Although any test strip or stick assay that detects the presence of the leukocyte esterase analyte, the present invention preferably utilizes test strips (Product Code 5122) by Serim™ or the MULTISTIX® reagent strips by Bayer Corporation®. Leukocyte esterase or protease activity in pulmonary diseases or conditions increases when leukocyte counts increase in response to pulmonary infections typically caused by bacterial pathogens. SERIM™ test strips are designed to give a semi-quantitative indication of the level of leukocytes present in a peritoneal dialysate effluent, thereby providing a presumptive indication of peritonitis. However, the diagnostic system of the present invention can utilize the indicative qualities of these test strips to diagnose a different disease or infection through a different bodily fluid and different method of collecting the bodily fluid thereof.

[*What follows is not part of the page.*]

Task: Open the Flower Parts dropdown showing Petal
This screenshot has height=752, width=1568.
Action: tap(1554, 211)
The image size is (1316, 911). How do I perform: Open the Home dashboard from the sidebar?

The chemical principles of some of the test strips or sticks used in the present invention include, but are not limited to, by the reaction of a phenyl pyrrole ester (or an indoxyl ester). In the reaction, esterase in granulocytic leukocytes catalyzes the hydrolysis of a modified pyrrole amino acid ester to yield 3-hydroxy-5-phenyl pyrrole. The released 3-hydroxy-5-phenyl pyrrole then reacts with diazonium salt to produce a purple color (shown in the chemical reaction below).
The practical detection limit is usually 10-25 leukocytes/μL. Normal ranges in a urine sample are less than 10 leukocytes/μL, Borderline ranges are 10-20 leukocytes/μL, and pathological ranges are above 20 leukocytes/μL.